Key Metabolic Functions of β-Arrestins: Studies with Novel Mouse Models

Abstract

β-Arrestin-1 and -2 are intracellular proteins that are able to inhibit signaling via G protein-coupled receptors (GPCRs). However, both proteins can also modulate cellular functions in a G protein-independent fashion. During the past few years, studies with mutant mice selectivity lacking β-arrestin-1 and/or -2 in metabolically important cell types have led to novel insights into the mechanisms through which β-arrestins regulate key metabolic processes in vivo, including whole-body glucose and energy homeostasis. The novel information gained from these studies should inform the development of novel drugs, including β-arrestin- or G protein-biased GPCR ligands, that could prove useful for the therapy of several important pathophysiological conditions, including type 2 diabetes and obesity.
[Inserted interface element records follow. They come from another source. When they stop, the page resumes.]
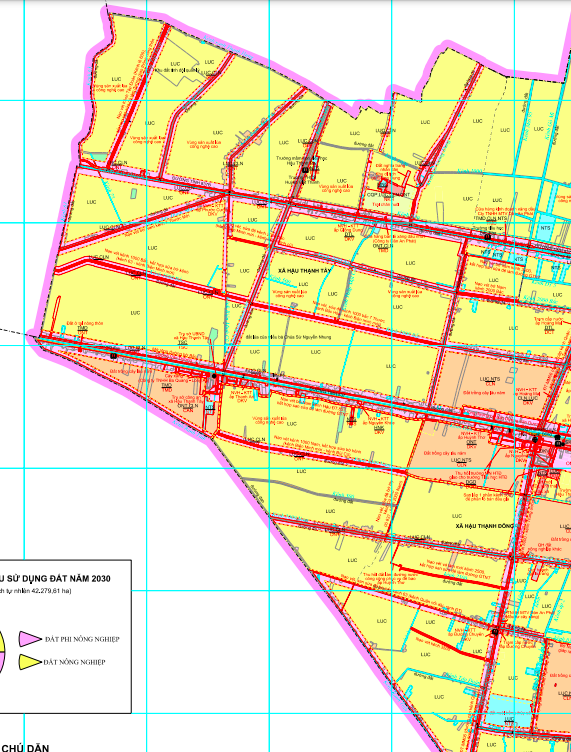Image resolution: width=571 pixels, height=752 pixels.
Task: Click the partial pie chart in the legend
Action: 2,651
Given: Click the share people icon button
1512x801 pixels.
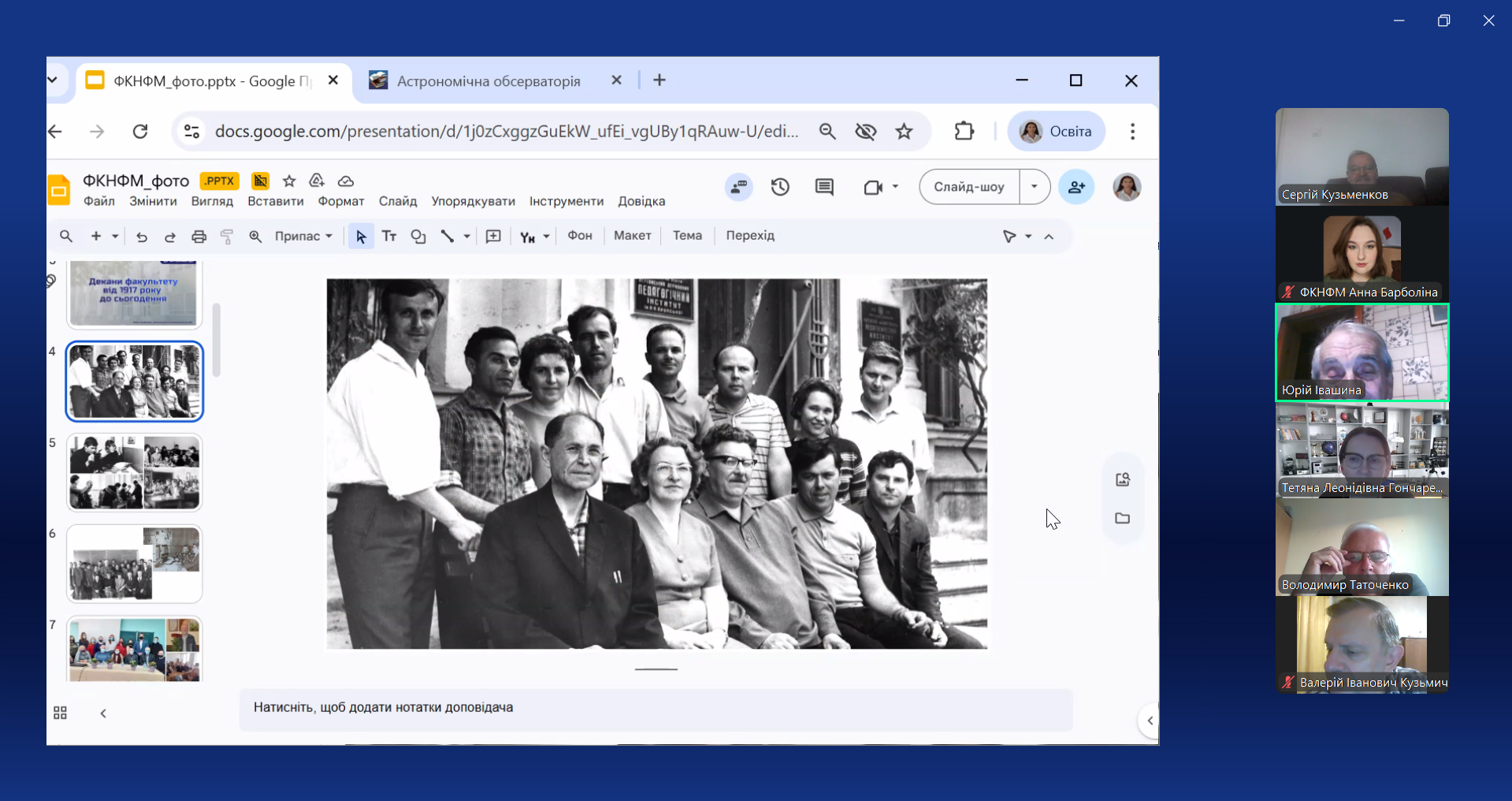Looking at the screenshot, I should (x=1076, y=187).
Keywords: G protein-coupled receptors; diabetes; metabolism; mutant mice; obesity; β-arrestins.

Figure 1.

Canonical and non-canonical functions of β-arrestins.

Figure 2.

Canonical functions of βarr2 in mouse adipocytes and hepatocytes. A) Adipocytes. In white adipocytes from wild type mice, βarr2 is involved in terminating β3-AR signaling by interacting with activated β3-ARs and promoting receptor internalization. In white adipocytes lacking βarr2, this inhibitory regulation of β3-AR function is absent, resulting in enhanced β3-AR-mediated cellular effects [34]. B) Hepatocytes. In hepatocytes from wild type mice, βarr2 acts as a negative regulator of glucagon receptor (GCGR) signaling. In βarr2-deficient hepatocytes, GCGR signaling is no longer subject to inhibition by βarr2, leading to enhanced glucose output [49]. AC, adenyl cyclase; FFA, free fatty acids; NE, norepinephrine; PKA; protein kinase A.

Figure 3.

Non-canonical functions of β-arrestins in mouse adipocytes, pancreatic β-cells, and AgRP neurons. A) Adipocytes. In brown adipocytes from wild type mice, βarr1 binding to the PPARγ/RXRα complex is predicted to prevent activation of the myostatin (Mstn) promoter [51] In the absence of βarr1, the PPARγ/RXRα complex can activate the Mstn promoter, leading to increased plasma Mstn levels which cause peripheral insulin resistance [51]. B) β-Cells. The left side of the cartoon shows that βarr2 is required for the proper function of CAMKII in β-cells. βarr2 is predicted to form a complex with CAMKII that stimulates CAMKII activity in β-cells [21]. Activated CAMKII stimulates insulin secretion via phosphorylation of various signaling proteins involved in insulin exocytosis and has been shown to facilitate glucose-dependent calcium influx by acting on VDCCs [89]. Impaired CAMKII activity can fully account for the metabolic impairments observed with beta-βarr2-KO mice [21]. The right side of the cartoon shows that β-cell βarr1 is required for the proper function of most sulphonylurea drugs (SUs). By binding to the SUR1 subunit of the β-cell ATP-gated K⁺ channel, SU drugs cause channel closure, triggering membrane depolarization, Ca²⁺ influx through VDCCs, and eventually insulin secretion. Most SUs also stimulate the formation of a βarr1/Epac2a complex, which promotes Rap1-mediated insulin secretion [22]. C) AgRP neurons. In AgRP neurons from wild type mice, insulin induces hyperpolarization and reduced firing frequency by activating a pathway that leads to the opening of K_ATP channels. In the absence of βarr1, insulin-mediated inhibition of AgRP neurons is abolished, most likely due to reduced stability of IRS1 (IRS1 is stabilized by βarr1 in wild type neurons) [83]. AC, adenylyl cyclase; DAG, diacylglycerol; ER, endoplasmic reticulum; IP3, inositol trisphosphate; IR, insulin receptor; IRS1, insulin receptor substrate 1; PIP₂, phosphatidylinositol 4,5-bisphosphate; PIP₃, phosphatidylinositol 3,4,5-trisphosphate; PI3K, phosphoinositide 3-kinase; PKA, protein kinase A; PKC, protein kinase C; PPARγ, peroxisome proliferator-activated receptor γ; RXRα, retinoid X receptor α, VDCC, voltage-dependent calcium channel.